Where Things Get Off Track
The same place they usually do, at the beginning. It’s the early missteps that cause so much frustration later in the process.
The biggest mistake in this scenario is not taking the time to better understand “why” the client has invited you in after all this time.
Think about it. Based on the scenario, there are really only two reasons you finally got the appointment:
- The prospect has a business need (problem, opportunity) and they think you can help.
- They can see you’ve been trying so hard. You’re consistent, pleasant, and professional. In other words, they feel bad and want to “give you a chance.”
Number two may not be what you want to hear, but it’s not only true, it happens all the time. How many times have you let a sales person go through their “pitch” even though you have no interest? But because they are so nice, you let them do it anyway?
Try This Instead
The key to productive meetings is clear objectives. Why are we meeting and what do we hope to accomplish?

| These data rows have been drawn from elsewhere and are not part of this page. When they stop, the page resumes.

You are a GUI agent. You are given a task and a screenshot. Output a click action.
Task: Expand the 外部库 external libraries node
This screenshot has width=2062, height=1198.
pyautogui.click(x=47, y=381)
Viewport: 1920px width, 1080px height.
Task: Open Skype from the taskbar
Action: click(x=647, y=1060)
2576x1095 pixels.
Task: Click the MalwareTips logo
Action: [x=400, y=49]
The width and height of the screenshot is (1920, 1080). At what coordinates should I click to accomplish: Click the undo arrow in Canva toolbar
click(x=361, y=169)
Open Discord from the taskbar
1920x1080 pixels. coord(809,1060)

Here’s how that might sound in this scenario:
“Thank you so much for inviting me in today. As you know this is something I’ve been working towards for several months. For that reason, and because I very much value your time, I want to be as effective and productive as possible.
Before we get started, I am curious about one thing. In situations like this where I’ve been coming in for several months and have a good rapport with a few of you, there are usually two reasons a meeting like this is scheduled.
Some clients have a specific business need they think I might be able to help with and want to explore that further. On the other hand, and this might sound strange, sometimes I get this opportunity out of generosity. Since I’m persistent, sometimes offices feel like they owe me a chance to make a presentation. Either one is ok, but if I’m more clear on the reasons you wanted to meet that will help me understand the best way to use our time together today.”
I’ll acknowledge it takes a little practice to pull this off and you may need to modify the specific language to fit your particular style, but let’s consider what an opener like this does.
First, you are communicating that you appreciate the time they’ve set aside and you want to make it productive.
To do so, it’s important to know what the goal or intention of the meeting is from the client’s point of view.
Second, in a very professional and honest (two traits that are important in building relationships and trust) way, you are acknowledging that you’re aware it’s quite possible this is nothing more than a favor.
What If It Is Just a Favor?
If they say they are doing this because you’ve “been so nice” and “they want to give you a chance” you have several options. Here’s one I like:
“Thanks for being honest. So here’s what I’m thinking would be a productive use of our time. I have found that most of my clients are facing similar challenges. Let me share what a few of those are and if any sound like problems you’re facing, we can talk about some ideas or strategies that others are using to address those challenges.
How does that sound?”
What This Accomplishes
Instead of spending 40 minutes in a monologue, you get a chance to have a dialogue. Specifically a dialogue where you can communicate that you understand common industry challenges and that you’ve helped other clients address them. Done correctly, you are demonstrating expertise, while at the same time uncovering potential ways you could be working with this client. If all goes well, this meeting ends with something like:
“I think this was a really productive meeting. Based on what we’ve discussed, I think we’ve identified some common ground where we could begin a business relationship. Based on what we’ve discussed, what next steps do you think make sense?”